### Passage
———
Improvement of Delignification, Desilication and Cellulosic Content Availability in Paddy Straw via Physico-chemical Pretreatments

Aim: Paddy straw consists of cellulose and hemicellulose as their plant materials leading to their potential to produce bioethanol through several processes such as pretreatment, enzymatic hydrolysis and ethanol fermentation. Among these processes, pretreatment of paddy straw is particularly important for enzymatic hydrolysis process as they are being limited by the presence of ash and silica content. This study was set to observe the effect of different pretreatments on cellulose, hemicellulose, lignin and ash content of paddy straw.

Place and Duration of Study: This study was conducted in Department of Biology, Faculty of Science, Universiti Putra Malaysia, between October 2015 and June 2016.
———
### Instructions to follow
Please set down the paddy straw passage above in full, word for word.
———
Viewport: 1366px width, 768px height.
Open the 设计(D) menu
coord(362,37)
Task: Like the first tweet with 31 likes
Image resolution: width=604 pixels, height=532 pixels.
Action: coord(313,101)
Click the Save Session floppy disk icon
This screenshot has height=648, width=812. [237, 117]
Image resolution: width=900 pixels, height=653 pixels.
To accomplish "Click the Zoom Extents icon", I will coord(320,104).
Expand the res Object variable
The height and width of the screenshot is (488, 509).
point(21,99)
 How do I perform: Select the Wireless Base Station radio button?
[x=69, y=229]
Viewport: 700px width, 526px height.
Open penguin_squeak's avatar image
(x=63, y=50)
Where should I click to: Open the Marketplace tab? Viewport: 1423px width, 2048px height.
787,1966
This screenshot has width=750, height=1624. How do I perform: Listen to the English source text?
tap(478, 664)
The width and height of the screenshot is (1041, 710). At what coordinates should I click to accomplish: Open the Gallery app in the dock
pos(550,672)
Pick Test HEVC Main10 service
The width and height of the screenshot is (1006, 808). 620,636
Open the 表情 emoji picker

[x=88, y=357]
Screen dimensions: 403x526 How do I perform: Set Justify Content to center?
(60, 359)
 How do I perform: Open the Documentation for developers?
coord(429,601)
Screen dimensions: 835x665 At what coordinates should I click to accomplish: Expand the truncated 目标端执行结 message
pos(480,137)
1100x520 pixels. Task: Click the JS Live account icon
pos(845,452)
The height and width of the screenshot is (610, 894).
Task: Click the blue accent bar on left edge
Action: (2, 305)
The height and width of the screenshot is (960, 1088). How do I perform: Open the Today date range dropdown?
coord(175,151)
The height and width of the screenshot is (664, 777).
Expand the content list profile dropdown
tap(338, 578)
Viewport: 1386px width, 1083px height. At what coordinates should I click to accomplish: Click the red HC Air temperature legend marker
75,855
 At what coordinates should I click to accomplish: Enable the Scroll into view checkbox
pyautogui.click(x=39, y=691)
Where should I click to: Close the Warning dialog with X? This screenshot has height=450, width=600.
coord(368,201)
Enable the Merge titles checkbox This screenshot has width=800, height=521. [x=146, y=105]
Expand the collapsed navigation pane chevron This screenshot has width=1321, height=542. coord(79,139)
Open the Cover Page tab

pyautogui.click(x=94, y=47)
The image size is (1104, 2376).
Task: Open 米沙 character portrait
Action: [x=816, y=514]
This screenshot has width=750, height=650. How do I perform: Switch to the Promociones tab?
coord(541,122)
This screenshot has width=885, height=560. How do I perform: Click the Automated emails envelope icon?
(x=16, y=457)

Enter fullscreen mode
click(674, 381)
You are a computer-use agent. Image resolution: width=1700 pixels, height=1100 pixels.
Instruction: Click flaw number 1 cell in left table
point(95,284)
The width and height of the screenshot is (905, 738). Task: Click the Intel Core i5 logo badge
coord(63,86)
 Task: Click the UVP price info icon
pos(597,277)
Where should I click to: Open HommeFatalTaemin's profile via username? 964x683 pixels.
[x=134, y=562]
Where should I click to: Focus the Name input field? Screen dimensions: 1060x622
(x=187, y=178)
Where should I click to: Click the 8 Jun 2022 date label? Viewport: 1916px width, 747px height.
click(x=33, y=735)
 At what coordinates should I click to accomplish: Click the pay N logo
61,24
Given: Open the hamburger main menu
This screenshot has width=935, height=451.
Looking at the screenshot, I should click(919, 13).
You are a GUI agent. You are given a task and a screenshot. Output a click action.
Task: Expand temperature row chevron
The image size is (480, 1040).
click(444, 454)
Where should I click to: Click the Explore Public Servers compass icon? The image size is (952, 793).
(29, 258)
———
### Solution below
Improvement of Delignification, Desilication and Cellulosic Content Availability in Paddy Straw via Physico-chemical Pretreatments

Aim: Paddy straw consists of cellulose and hemicellulose as their plant materials leading to their potential to produce bioethanol through several processes such as pretreatment, enzymatic hydrolysis and ethanol fermentation. Among these processes, pretreatment of paddy straw is particularly important for enzymatic hydrolysis process as they are being limited by the presence of ash and silica content. This study was set to observe the effect of different pretreatments on cellulose, hemicellulose, lignin and ash content of paddy straw.

Place and Duration of Study: This study was conducted in Department of Biology, Faculty of Science, Universiti Putra Malaysia, between October 2015 and June 2016.